** BEGIN DATA SHOWN **
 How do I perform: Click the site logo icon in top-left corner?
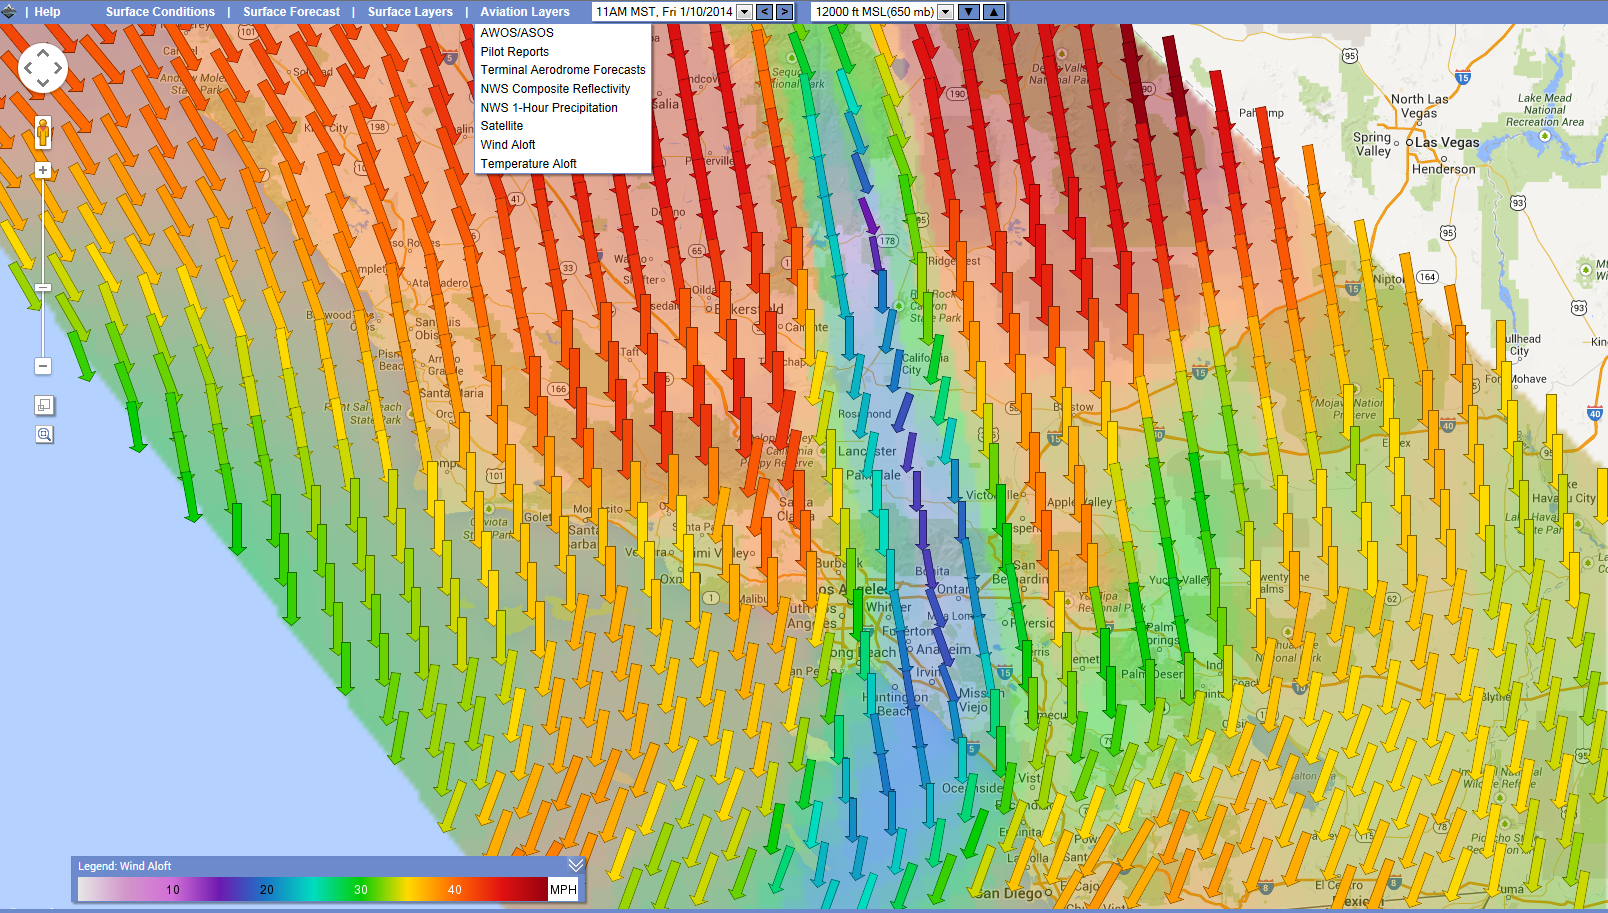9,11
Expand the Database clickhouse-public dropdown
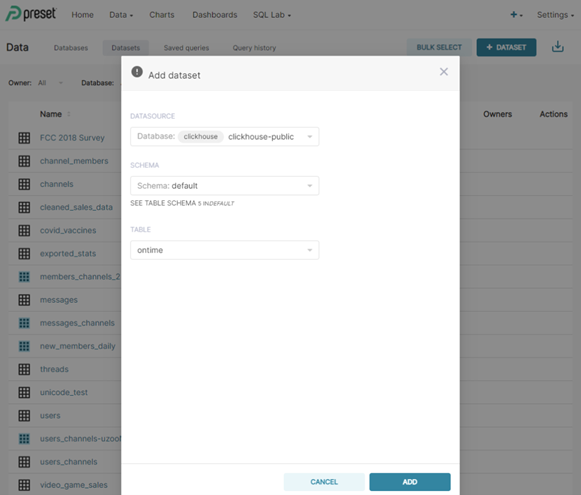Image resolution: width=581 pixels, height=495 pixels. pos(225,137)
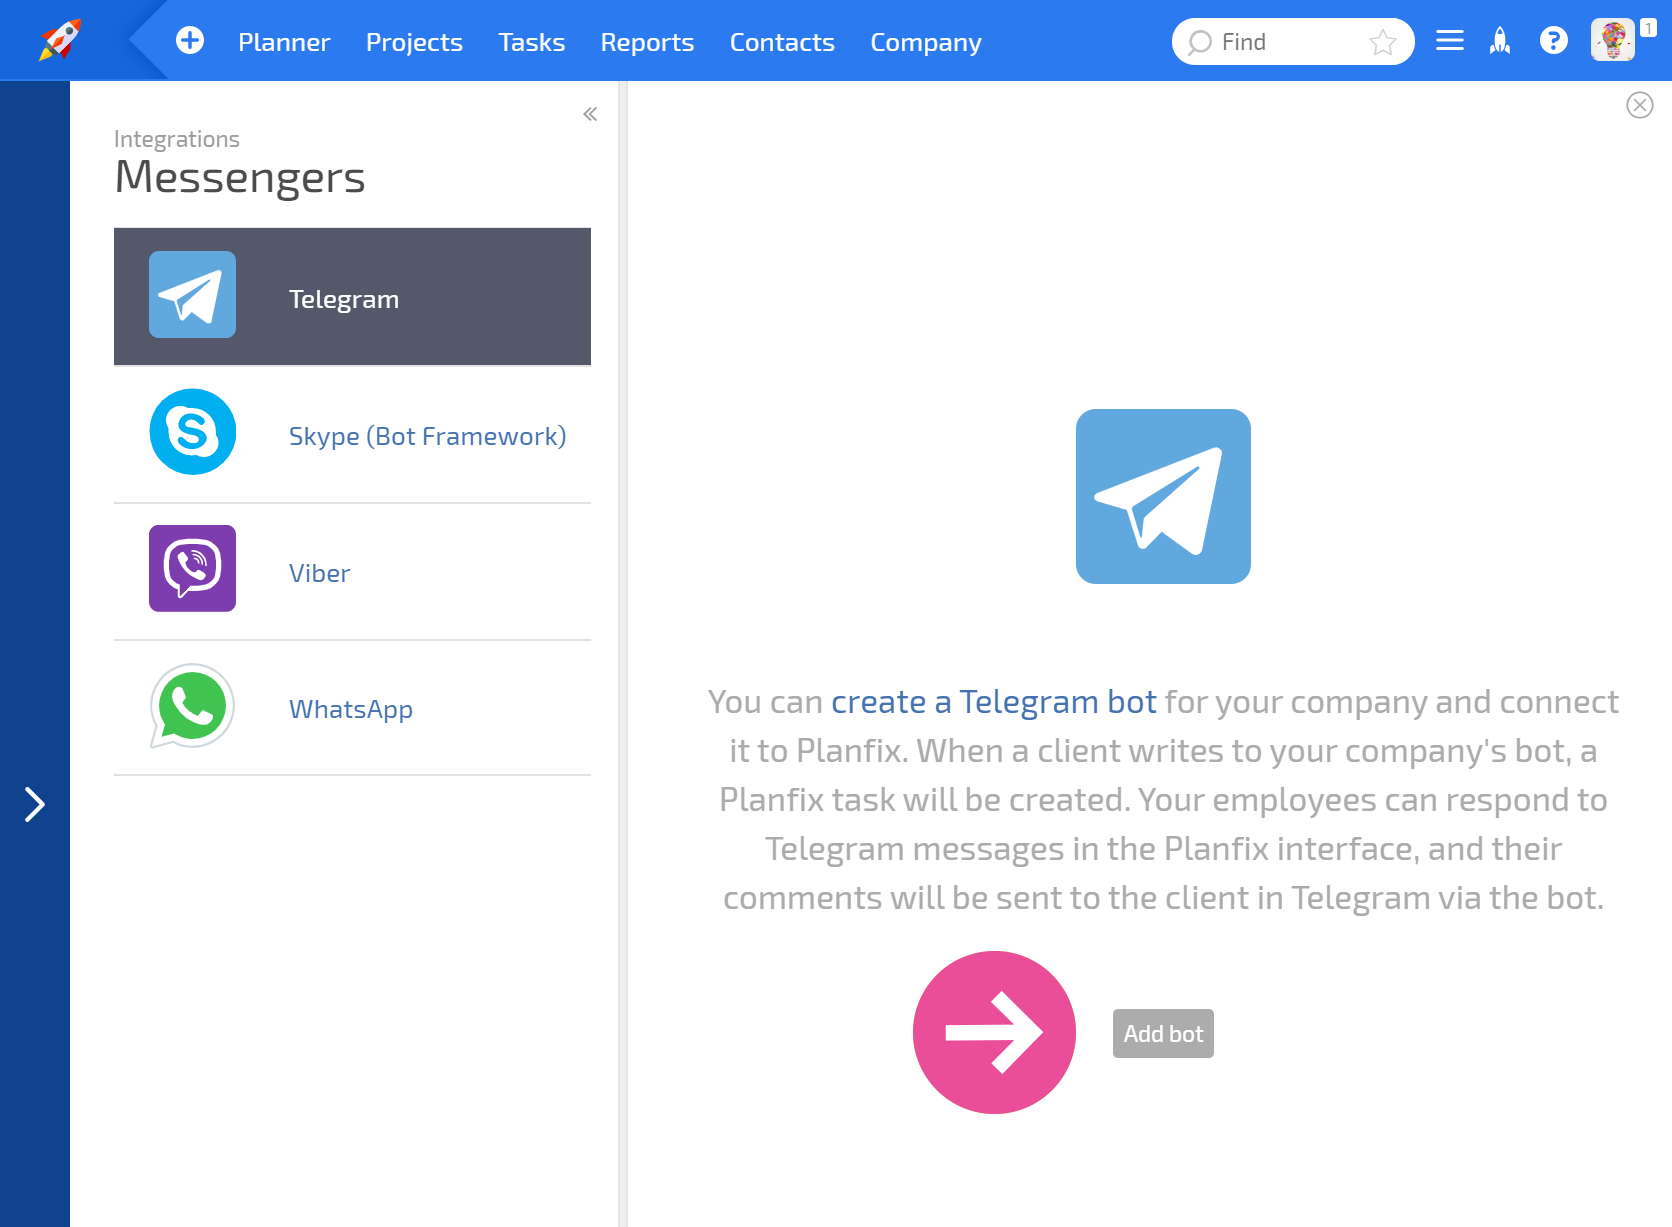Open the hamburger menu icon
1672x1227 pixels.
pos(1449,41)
** END DATA SHOWN **
:: WHAT IS EXPECTED ::
Rewrite the rows above, swapping "dropdown" for "drop-down list" wherever it occurs and keeping everything else the same. Omit the pictures from your answer.

:: ANSWER FOR THIS EXERCISE ::
 How do I perform: Click the site logo icon in top-left corner?
9,11
Expand the Database clickhouse-public drop-down list
Image resolution: width=581 pixels, height=495 pixels. pos(225,137)
Open the hamburger menu icon
1672x1227 pixels.
pos(1449,41)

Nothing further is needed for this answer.